(Beginning of SOURCE DATA)

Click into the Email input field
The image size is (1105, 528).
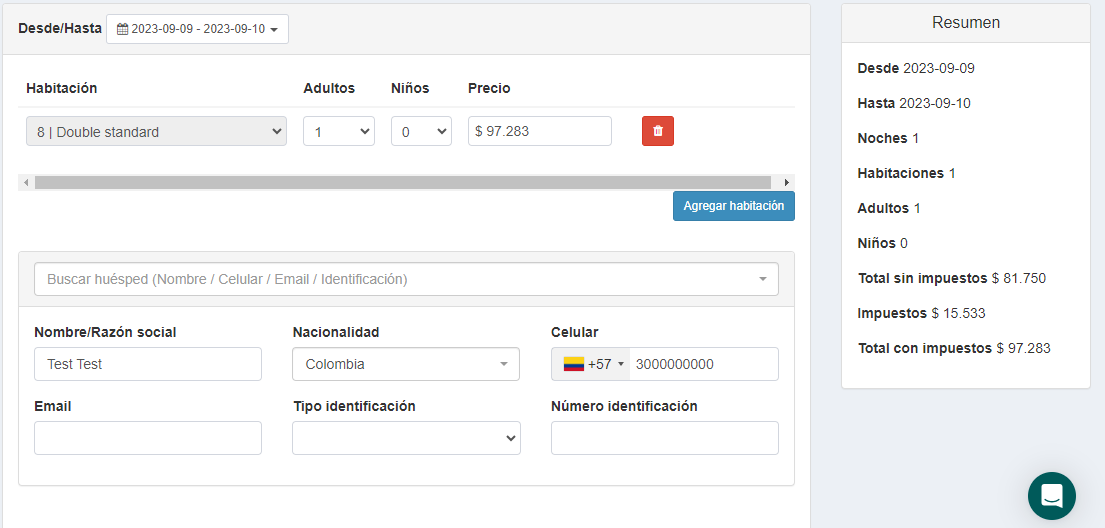[147, 438]
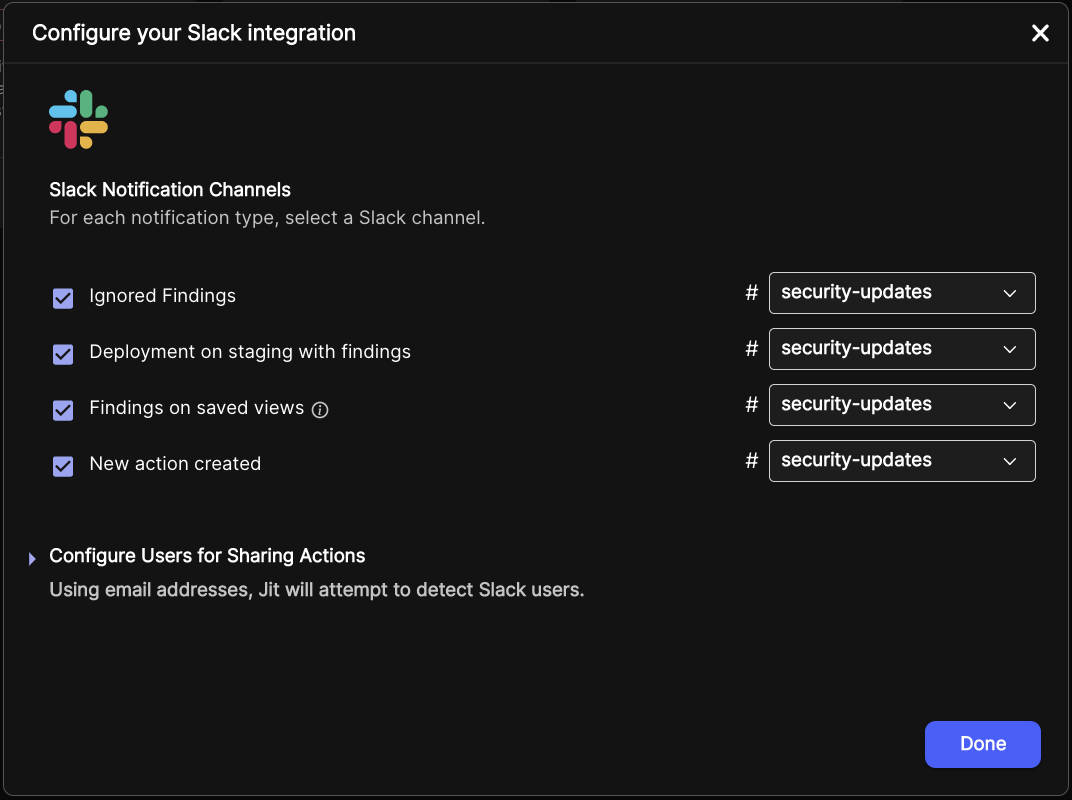This screenshot has width=1072, height=800.
Task: Uncheck the New action created notification
Action: (x=63, y=464)
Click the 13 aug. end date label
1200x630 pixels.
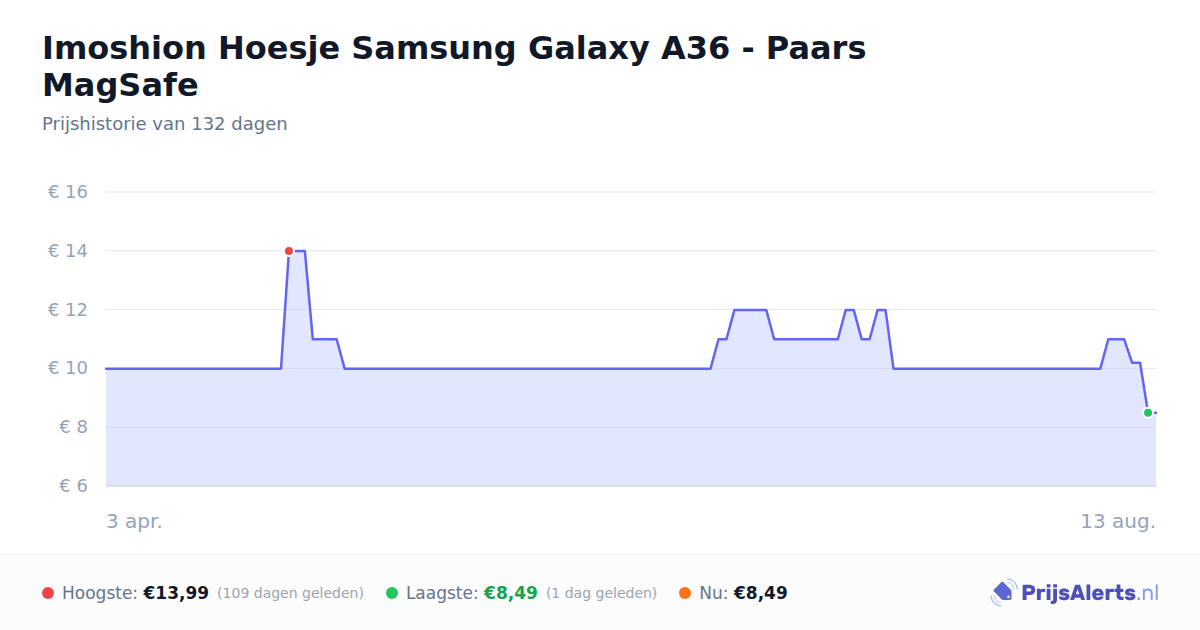(x=1118, y=521)
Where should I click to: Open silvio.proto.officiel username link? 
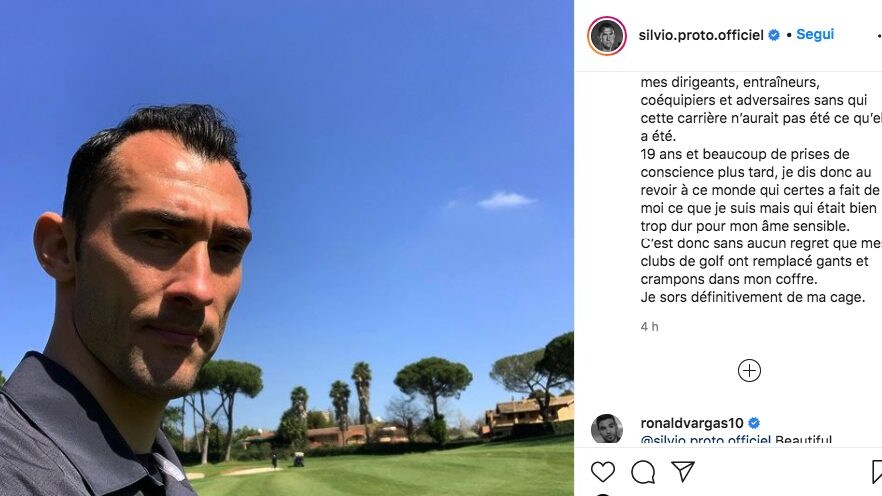click(701, 35)
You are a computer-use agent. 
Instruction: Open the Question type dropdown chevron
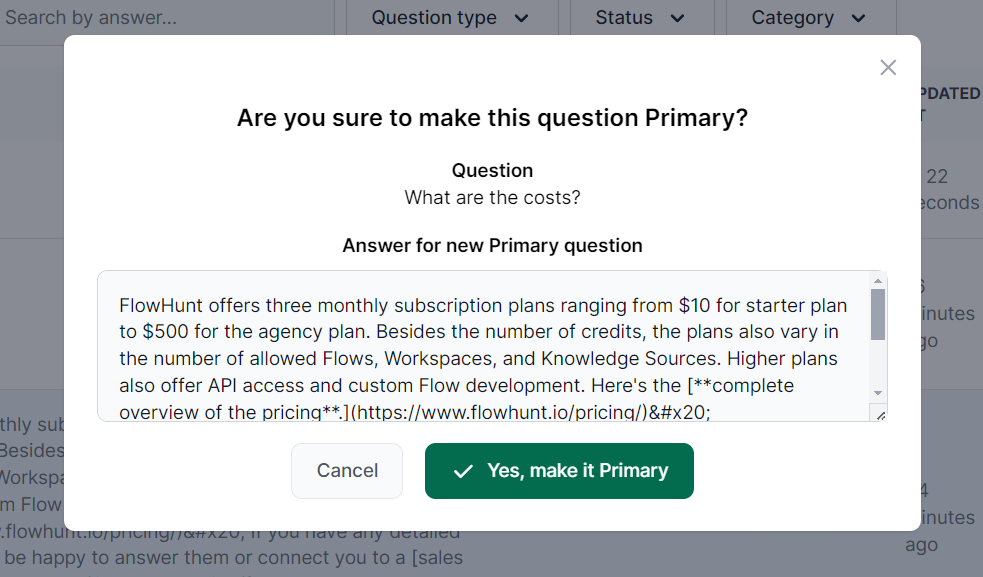(523, 17)
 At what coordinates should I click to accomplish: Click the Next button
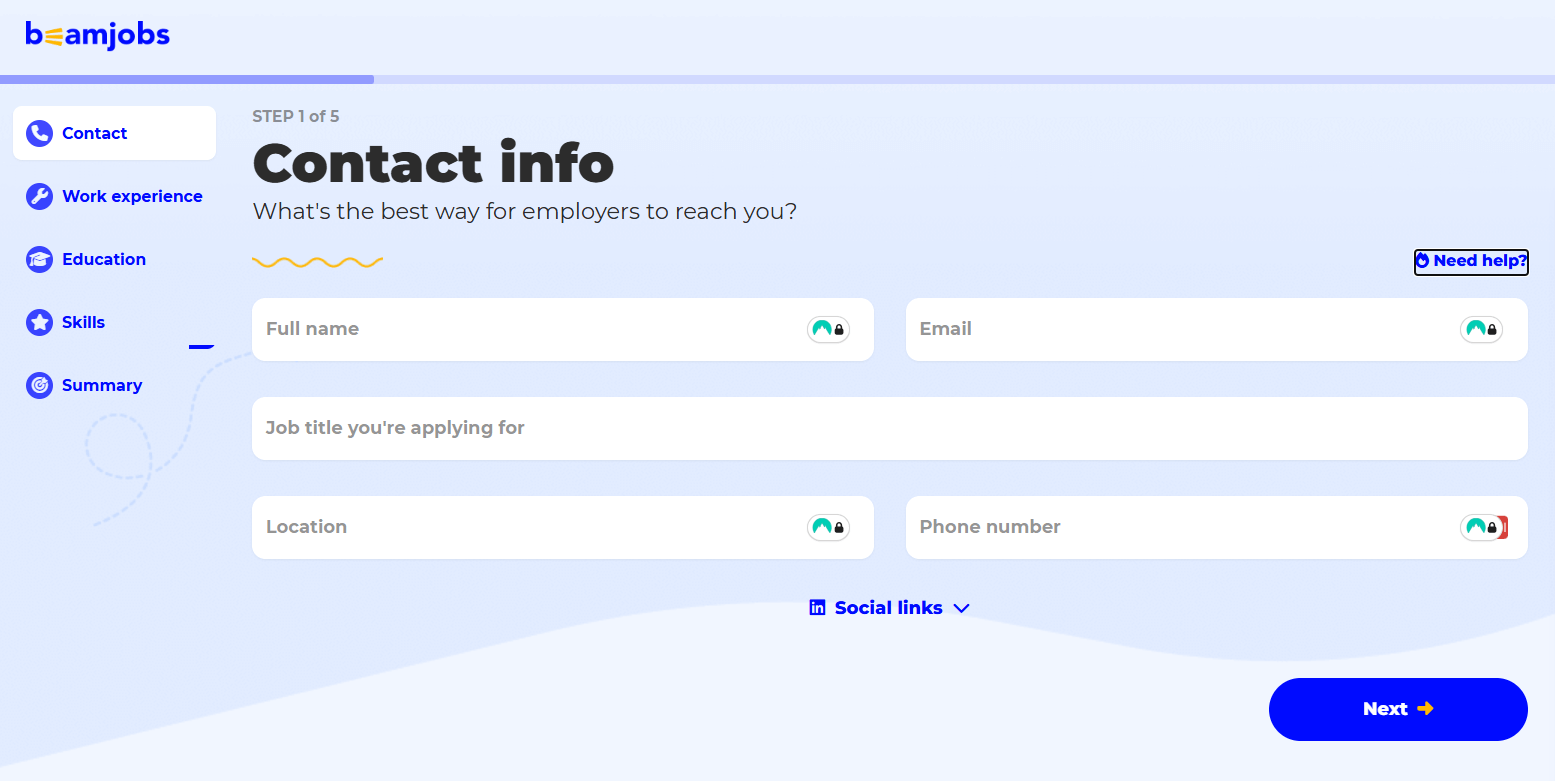[1397, 709]
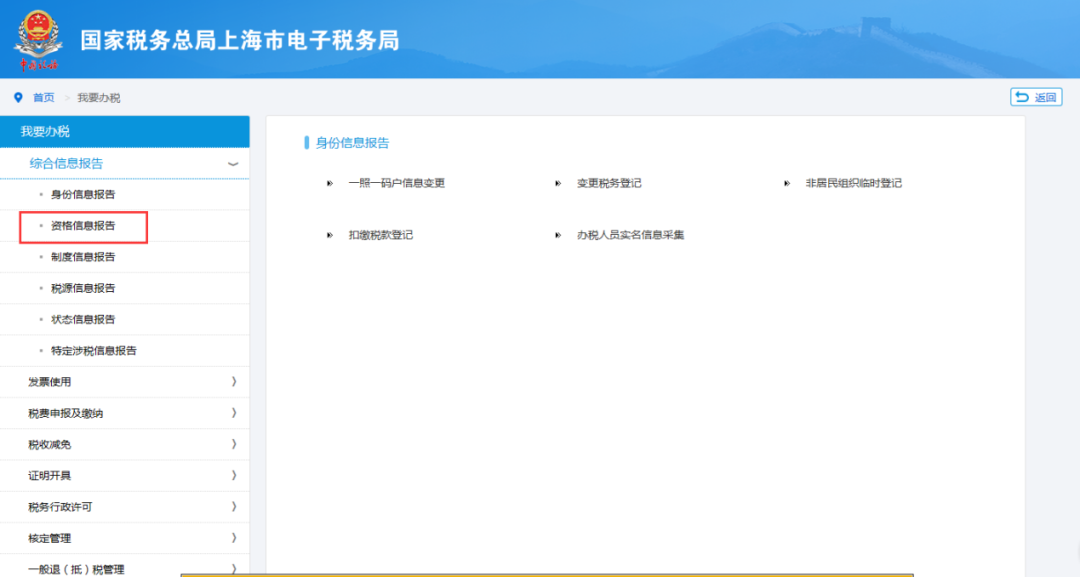Click the arrow icon before 变更税务登记
1080x577 pixels.
click(556, 183)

(End of SOURCE DATA)

● WHAT YOU HAVE TO DO: What you return should be the whole listing, word for word, without its pictures.

● WRITTEN REPLY:
Click into the Email input field
The image size is (1105, 528).
[147, 438]
This screenshot has width=1072, height=800.
Task: Uncheck the New action created notification
Action: (x=63, y=464)
Click the 13 aug. end date label
1200x630 pixels.
(x=1118, y=521)
Where should I click to: Open silvio.proto.officiel username link? 
click(701, 35)
You are a computer-use agent. 
Instruction: Open the Question type dropdown chevron
(523, 17)
 At what coordinates should I click to accomplish: Click the Next button
[1397, 709]
Click the arrow icon before 变更税务登记
1080x577 pixels.
click(556, 183)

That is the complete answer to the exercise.